_Passage to read:_
Opinion
22-CV-9811 (JMF)
10-31-2023
MEMORANDUM OPINION AND ORDER
JESSE M. FURMAN, UNITED STATES DISTRICT JUDGE:
Plaintiff Matthew Connolly, a former employee of Defendant Deutsche Bank AG (“Deutsche Bank”), was arrested and prosecuted for illegal manipulation of the London Interbank Offered Rate, more commonly known as LIBOR, a prominent benchmark interest rate. In 2019, a jury convicted Connolly of conspiracy to commit wire and bank fraud and substantive wire fraud, but the Second Circuit reversed the convictions on sufficiency-of-the-evidence grounds in January 2022. See United States v. Connolly, 24 F.4th 821 (2d Cir. 2022). Thereafter, Connolly brought this lawsuit against Deutsche Bank alleging malicious prosecution. In brief, he alleges that the Government effectively outsourced its investigation to Deutsche Bank - an allegation with which Connolly's criminal trial judge agreed, see ECF No. 23 (“FAC”), ¶ 49 - and that Deutsche Bank, in an effort to avoid prosecution and insulate top executives, served Connolly up as a scapegoat by making intentionally false or misleading representations (or omissions) at his expense. See, e.g., id. ¶¶ 45-107. Deutsche Bank now moves, pursuant to Rule 12(b)(6) of the Federal Rules of Civil Procedure, to dismiss.

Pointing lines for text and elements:
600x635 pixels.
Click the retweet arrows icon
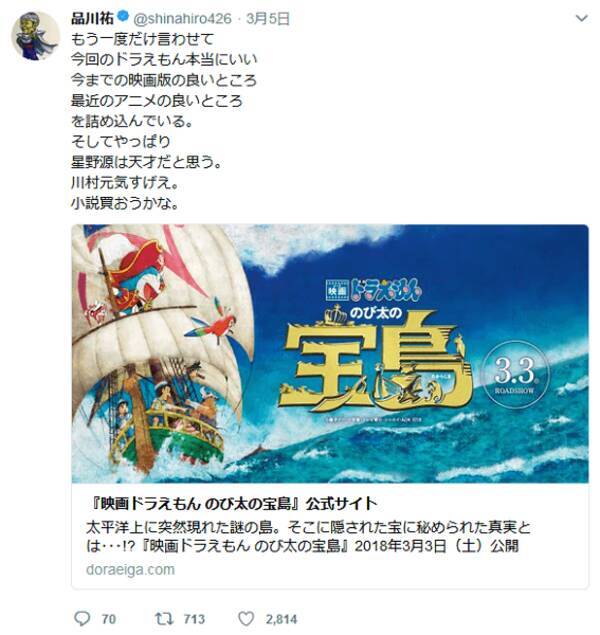click(164, 618)
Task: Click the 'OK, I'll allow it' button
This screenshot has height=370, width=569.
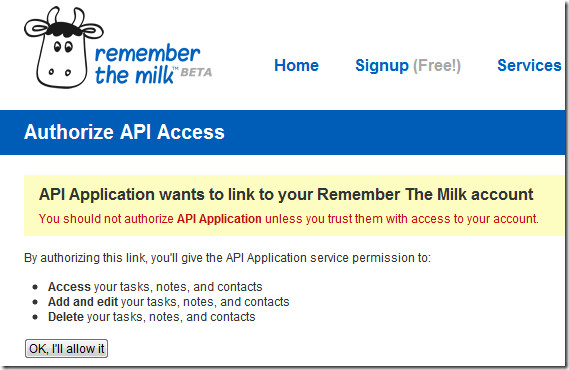Action: pyautogui.click(x=66, y=349)
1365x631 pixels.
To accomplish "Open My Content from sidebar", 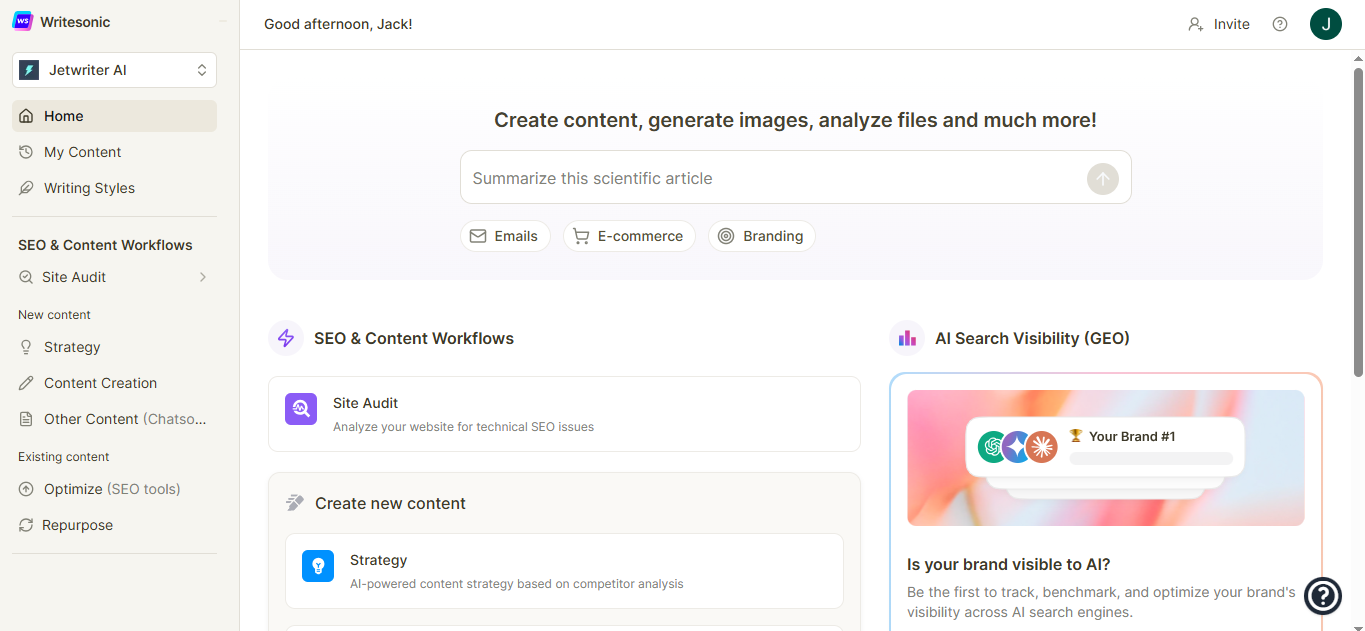I will point(82,152).

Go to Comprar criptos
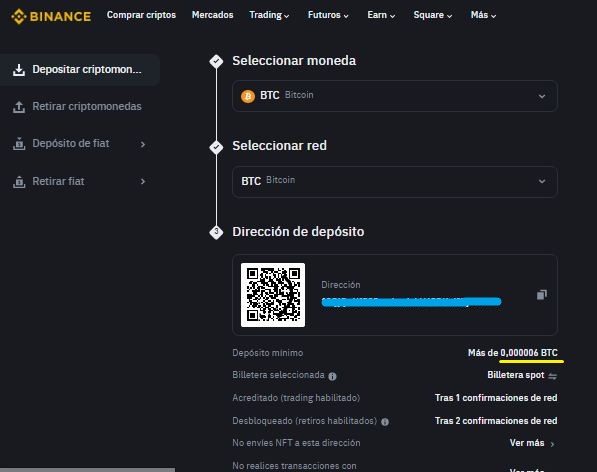[141, 15]
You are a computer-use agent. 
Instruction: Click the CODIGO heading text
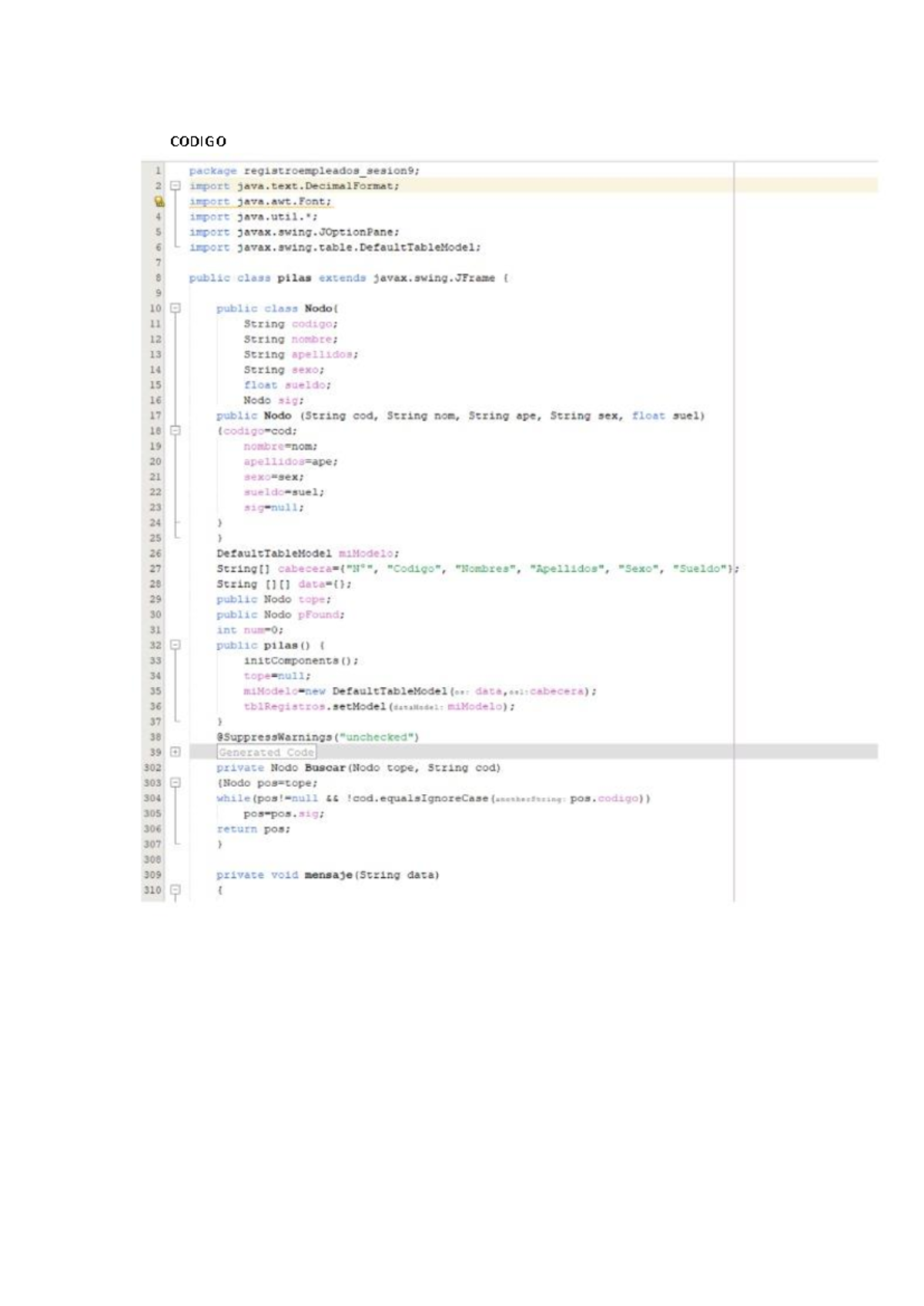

_Goal:_ In the court opinion, under which rule does Deutsche Bank move to dismiss the lawsuit? The lines above are separate material and have no connection to the court opinion.

_Answer to the task:_ Rule 12(b)(6) of the Federal Rules of Civil Procedure.